Logistic regression
Copyright notice |
---|
This article Bernoulli regression (=Logistic Regression) was adapted from an original article by Joseph M Hilbe , which appeared in StatProb: The Encyclopedia Sponsored by Statistics and Probability Societies. The original article ([http://statprob.com/encyclopedia/LogisticRegression.html StatProb Source], Local Files: pdf | tex) is copyrighted by the author(s), the article has been donated to Encyclopedia of Mathematics, and its further issues are under Creative Commons Attribution Share-Alike License'. All pages from StatProb are contained in the Category StatProb. |
2020 Mathematics Subject Classification: Primary: 62J12 [MSN][ZBL]
$ \newcommand{\fracc}[2]{\mbox{\small$\displaystyle\frac{#1}{#2}$}} $
$ \newcommand{\fraccc}[2]{\mbox{\scriptsize$\displaystyle\frac{#1}{#2}$}} $
$ \newcommand{\bi}[2]{\Big( \!\! \begin{array}{c} #1 \\ #2 \end{array} \!\!\Big)} $
LOGISTIC REGRESSION
\it Joseph M. Hilbe
Arizona State University
Logistic regression is the most common method used to model binary response data. When the response is binary, it typically takes the form of 1/0, with 1 generally indicating a success and 0 a failure. However, the actual values that 1 and 0 can take vary widely, depending on the purpose of the study. For example, for a study of the odds of failure in a school setting, 1 may have the value of fail, and 0 of not-fail, or pass. The important point is that 1 indicates the foremost subject of interest for which a binary response study is designed. Modeling a binary response variable using normal linear regression introduces substantial bias into the parameter estimates. The standard linear model assumes that the response and error terms are normally or Gaussian distributed, that the variance, $\sigma^2,$ is constant across observations, and that observations in the model are independent. When a binary variable is modeled using this method, the first two of the above assumptions are violated.
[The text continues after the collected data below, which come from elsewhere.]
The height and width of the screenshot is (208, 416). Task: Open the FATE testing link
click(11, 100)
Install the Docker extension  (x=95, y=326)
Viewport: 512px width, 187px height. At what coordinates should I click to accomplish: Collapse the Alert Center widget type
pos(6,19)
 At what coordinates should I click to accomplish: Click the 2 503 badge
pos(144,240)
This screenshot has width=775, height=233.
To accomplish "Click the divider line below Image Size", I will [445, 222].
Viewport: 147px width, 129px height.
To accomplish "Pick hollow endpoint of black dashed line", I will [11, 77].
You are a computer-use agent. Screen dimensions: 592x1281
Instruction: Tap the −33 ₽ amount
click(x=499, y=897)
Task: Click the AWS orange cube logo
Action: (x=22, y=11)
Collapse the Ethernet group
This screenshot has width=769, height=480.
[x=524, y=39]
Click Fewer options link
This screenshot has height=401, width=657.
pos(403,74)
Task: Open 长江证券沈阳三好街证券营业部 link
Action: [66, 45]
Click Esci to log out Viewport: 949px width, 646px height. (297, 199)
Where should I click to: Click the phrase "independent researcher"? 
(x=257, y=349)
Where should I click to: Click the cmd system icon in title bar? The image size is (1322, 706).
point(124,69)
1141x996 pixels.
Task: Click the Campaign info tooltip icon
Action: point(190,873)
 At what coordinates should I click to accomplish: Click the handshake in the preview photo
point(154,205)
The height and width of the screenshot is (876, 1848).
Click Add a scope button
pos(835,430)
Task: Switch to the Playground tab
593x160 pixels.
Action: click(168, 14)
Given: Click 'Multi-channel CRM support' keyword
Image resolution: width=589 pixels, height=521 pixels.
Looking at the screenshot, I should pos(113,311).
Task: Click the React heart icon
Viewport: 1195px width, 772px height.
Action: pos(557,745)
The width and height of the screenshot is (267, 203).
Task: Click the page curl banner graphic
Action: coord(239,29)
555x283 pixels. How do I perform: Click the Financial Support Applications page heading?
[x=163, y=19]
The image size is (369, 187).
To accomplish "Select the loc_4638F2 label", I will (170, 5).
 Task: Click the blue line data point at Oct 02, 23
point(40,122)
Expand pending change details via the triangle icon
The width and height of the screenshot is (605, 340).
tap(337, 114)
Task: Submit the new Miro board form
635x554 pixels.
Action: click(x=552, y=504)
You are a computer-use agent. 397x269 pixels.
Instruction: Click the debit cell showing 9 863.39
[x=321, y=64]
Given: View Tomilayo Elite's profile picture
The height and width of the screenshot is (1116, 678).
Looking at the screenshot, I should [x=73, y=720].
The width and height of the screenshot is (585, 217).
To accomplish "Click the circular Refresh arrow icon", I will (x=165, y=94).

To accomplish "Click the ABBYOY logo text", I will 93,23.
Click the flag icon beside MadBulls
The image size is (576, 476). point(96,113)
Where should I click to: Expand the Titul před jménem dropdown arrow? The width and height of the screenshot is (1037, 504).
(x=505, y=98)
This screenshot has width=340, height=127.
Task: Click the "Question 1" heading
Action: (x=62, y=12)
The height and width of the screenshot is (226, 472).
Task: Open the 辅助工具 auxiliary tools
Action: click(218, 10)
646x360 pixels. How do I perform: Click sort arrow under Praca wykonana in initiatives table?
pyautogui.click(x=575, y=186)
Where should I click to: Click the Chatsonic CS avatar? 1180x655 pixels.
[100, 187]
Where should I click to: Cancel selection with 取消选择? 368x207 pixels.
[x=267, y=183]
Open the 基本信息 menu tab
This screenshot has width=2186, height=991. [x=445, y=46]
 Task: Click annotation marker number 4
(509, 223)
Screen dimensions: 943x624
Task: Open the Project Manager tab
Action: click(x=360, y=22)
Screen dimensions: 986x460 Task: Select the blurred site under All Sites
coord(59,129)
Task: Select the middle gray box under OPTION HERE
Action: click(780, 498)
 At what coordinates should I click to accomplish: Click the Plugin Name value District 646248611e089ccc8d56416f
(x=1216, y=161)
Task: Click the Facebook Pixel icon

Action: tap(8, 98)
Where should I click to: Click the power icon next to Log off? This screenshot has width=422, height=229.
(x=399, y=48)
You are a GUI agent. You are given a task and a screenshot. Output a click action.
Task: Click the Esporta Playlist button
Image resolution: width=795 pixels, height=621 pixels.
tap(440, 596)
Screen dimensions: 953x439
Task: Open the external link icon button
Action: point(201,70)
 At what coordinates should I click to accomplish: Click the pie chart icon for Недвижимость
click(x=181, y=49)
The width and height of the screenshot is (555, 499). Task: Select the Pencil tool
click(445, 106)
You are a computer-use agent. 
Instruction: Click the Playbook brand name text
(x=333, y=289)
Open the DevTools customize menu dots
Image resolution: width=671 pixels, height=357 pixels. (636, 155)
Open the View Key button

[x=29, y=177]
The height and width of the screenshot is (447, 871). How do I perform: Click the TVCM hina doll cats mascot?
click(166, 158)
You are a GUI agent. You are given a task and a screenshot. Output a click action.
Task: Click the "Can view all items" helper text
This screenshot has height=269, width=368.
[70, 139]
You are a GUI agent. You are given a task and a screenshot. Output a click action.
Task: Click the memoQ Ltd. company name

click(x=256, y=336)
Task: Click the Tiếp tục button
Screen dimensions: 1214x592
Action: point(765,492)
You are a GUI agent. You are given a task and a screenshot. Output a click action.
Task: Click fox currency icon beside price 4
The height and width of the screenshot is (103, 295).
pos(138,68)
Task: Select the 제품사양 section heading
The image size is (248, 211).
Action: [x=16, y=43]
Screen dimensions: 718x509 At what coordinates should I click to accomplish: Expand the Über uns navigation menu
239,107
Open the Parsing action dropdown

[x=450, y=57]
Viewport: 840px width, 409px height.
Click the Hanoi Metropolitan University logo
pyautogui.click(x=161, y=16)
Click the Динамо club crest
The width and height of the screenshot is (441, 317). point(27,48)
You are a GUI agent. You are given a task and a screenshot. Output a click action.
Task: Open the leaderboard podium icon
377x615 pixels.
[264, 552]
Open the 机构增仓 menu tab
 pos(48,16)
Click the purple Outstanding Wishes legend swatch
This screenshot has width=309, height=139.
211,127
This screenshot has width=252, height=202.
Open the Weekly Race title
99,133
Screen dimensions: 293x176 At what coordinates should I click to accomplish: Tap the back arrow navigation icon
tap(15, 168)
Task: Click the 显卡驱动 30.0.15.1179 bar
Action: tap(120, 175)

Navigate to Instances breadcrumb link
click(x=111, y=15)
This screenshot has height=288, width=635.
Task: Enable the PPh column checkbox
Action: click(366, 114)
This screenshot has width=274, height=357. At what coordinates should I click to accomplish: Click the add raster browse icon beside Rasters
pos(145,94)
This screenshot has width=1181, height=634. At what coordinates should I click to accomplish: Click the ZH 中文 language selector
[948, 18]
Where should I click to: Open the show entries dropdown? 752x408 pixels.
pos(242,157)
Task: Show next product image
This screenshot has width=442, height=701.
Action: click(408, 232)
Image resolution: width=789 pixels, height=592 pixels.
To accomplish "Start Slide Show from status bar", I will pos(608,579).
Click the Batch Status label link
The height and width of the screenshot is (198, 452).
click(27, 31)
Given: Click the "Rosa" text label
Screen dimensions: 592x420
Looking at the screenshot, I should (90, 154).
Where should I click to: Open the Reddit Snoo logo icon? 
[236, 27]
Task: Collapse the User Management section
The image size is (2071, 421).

Analogical to the normal regression model being based on the Gaussian probability distribution function $(pdf),$ a binary response model is derived from a Bernoulli distribution, which is a subset of the binomial $pdf$ with the binomial denominator taking the value of 1. The Bernoulli $pdf$ may be expressed as: $$\label{eq1} f(y_i;\pi_i)=\pi_i^{\;y_i}(1-\pi_i)^{1-y_i}. \tag{1}$$
Binary logistic regression derives from the canonical form of the Bernoulli distribution. The Bernoulli $pdf$ is a member of the exponential family of probability distributions, which has properties allowing for a much easier estimation of its parameters than traditional Newton-Raphson-based maximum likelihood estimation $(MLE)$ methods.
In 1972 Nelder and Wedderbrun discovered that it was possible to construct a single algorithm for estimating models based on the exponential family of distributions. The algorithm was termed Generalized linear models $(GLM),$ and became a standard method to estimate binary response models such as logistic, probit, and complimentary-loglog regression, count response models such as Poisson and negative binomial regression, and continuous response models such as gamma and inverse Gaussian regression. The standard normal model, or Gaussian regression, is also a generalized linear model, and may be estimated under its algorithm. The form of the exponential distribution appropriate for generalized linear models may be expressed as $$\label{eq2} f(y_i;\theta_i,\phi)=\exp\{(y_i\theta_i-b(\theta_i))/\alpha(\phi)+c(y_i;\phi)\}, \tag{2}$$
with $\theta$ representing the link function, $\alpha(\phi)$ the scale parameter, $b(\theta)$ the cumulant, and $c(y;\phi)$ the normalization term, which guarantees that the probability function sums to 1. The link, a monotonically increasing function, linearizes the relationship of the expected mean and explanatory predictors. The scale, for binary and count models, is constrained to a value of 1, and the cumulant is used to calculate the model mean and variance functions. The mean is given as the first derivative of the cumulant with respect to $\theta,$ $b'(\theta);$ the variance is given as the second derivative, $b''(\theta).$ Taken together, the above four terms define a specific $GLM$ model.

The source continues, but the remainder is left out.